* [WHAT TO WORK ON]: Print the data that follows exactly, leaving nothing out.

* [SOURCE DATA]:
# # # # # # #

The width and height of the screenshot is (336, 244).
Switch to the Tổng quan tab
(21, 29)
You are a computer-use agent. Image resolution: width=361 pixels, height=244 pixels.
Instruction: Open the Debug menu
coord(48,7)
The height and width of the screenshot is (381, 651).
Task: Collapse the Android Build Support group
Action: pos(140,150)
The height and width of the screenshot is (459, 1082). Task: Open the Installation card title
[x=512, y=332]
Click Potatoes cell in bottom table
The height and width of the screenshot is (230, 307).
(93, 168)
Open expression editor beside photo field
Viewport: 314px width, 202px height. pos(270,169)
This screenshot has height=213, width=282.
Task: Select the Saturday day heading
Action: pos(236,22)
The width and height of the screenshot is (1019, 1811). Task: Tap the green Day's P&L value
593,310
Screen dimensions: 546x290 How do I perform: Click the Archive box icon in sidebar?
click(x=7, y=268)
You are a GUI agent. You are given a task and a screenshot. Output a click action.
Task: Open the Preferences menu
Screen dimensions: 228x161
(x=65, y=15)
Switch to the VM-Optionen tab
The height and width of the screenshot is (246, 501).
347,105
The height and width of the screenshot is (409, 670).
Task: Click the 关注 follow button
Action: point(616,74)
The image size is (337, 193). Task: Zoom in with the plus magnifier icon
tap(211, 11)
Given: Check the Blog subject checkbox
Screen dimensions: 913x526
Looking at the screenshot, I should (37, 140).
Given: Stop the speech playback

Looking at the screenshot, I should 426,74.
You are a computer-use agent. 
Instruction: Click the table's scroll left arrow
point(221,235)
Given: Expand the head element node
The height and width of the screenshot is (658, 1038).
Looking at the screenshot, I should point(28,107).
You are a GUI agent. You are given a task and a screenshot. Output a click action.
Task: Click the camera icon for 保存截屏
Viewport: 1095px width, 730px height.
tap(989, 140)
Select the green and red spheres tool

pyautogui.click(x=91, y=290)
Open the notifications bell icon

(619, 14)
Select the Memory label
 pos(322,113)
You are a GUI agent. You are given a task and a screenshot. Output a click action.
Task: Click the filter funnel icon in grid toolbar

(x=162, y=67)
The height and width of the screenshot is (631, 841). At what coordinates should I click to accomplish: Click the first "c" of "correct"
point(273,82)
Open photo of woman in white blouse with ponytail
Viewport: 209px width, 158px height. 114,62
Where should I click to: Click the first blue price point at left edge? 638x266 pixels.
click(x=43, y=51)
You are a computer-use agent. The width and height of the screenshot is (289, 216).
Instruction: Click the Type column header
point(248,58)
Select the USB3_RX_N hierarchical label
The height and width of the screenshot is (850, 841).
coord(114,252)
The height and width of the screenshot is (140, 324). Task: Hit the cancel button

# # # # # # #

* [RESULT BELOW]:
The width and height of the screenshot is (336, 244).
Switch to the Tổng quan tab
(21, 29)
You are a computer-use agent. Image resolution: width=361 pixels, height=244 pixels.
Instruction: Open the Debug menu
coord(48,7)
The height and width of the screenshot is (381, 651).
Task: Collapse the Android Build Support group
Action: pos(140,150)
The height and width of the screenshot is (459, 1082). Task: Open the Installation card title
[x=512, y=332]
Click Potatoes cell in bottom table
The height and width of the screenshot is (230, 307).
(93, 168)
Open expression editor beside photo field
Viewport: 314px width, 202px height. pos(270,169)
This screenshot has height=213, width=282.
Task: Select the Saturday day heading
Action: pos(236,22)
The width and height of the screenshot is (1019, 1811). Task: Tap the green Day's P&L value
593,310
Screen dimensions: 546x290 How do I perform: Click the Archive box icon in sidebar?
click(x=7, y=268)
You are a GUI agent. You are given a task and a screenshot. Output a click action.
Task: Open the Preferences menu
Screen dimensions: 228x161
(x=65, y=15)
Switch to the VM-Optionen tab
The height and width of the screenshot is (246, 501).
347,105
The height and width of the screenshot is (409, 670).
Task: Click the 关注 follow button
Action: point(616,74)
The image size is (337, 193). Task: Zoom in with the plus magnifier icon
tap(211, 11)
Given: Check the Blog subject checkbox
Screen dimensions: 913x526
Looking at the screenshot, I should (37, 140).
Given: Stop the speech playback

Looking at the screenshot, I should 426,74.
You are a computer-use agent. 
Instruction: Click the table's scroll left arrow
point(221,235)
Given: Expand the head element node
The height and width of the screenshot is (658, 1038).
Looking at the screenshot, I should point(28,107).
You are a GUI agent. You are given a task and a screenshot. Output a click action.
Task: Click the camera icon for 保存截屏
Viewport: 1095px width, 730px height.
tap(989, 140)
Select the green and red spheres tool

pyautogui.click(x=91, y=290)
Open the notifications bell icon

(619, 14)
Select the Memory label
 pos(322,113)
You are a GUI agent. You are given a task and a screenshot. Output a click action.
Task: Click the filter funnel icon in grid toolbar

(x=162, y=67)
The height and width of the screenshot is (631, 841). At what coordinates should I click to accomplish: Click the first "c" of "correct"
point(273,82)
Open photo of woman in white blouse with ponytail
Viewport: 209px width, 158px height. 114,62
Where should I click to: Click the first blue price point at left edge? 638x266 pixels.
click(x=43, y=51)
You are a computer-use agent. The width and height of the screenshot is (289, 216).
Instruction: Click the Type column header
point(248,58)
Select the USB3_RX_N hierarchical label
The height and width of the screenshot is (850, 841).
coord(114,252)
The height and width of the screenshot is (140, 324). Task: Hit the cancel button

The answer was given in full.